**Problem details:** Take the listing below and reproduce it in full. Change nothing.

^^^^^^^^

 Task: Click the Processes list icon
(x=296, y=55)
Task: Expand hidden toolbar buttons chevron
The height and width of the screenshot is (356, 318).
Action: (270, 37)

^^^^^^^^

**Written response:**
 Task: Click the Processes list icon
(x=296, y=55)
Task: Expand hidden toolbar buttons chevron
The height and width of the screenshot is (356, 318).
Action: (270, 37)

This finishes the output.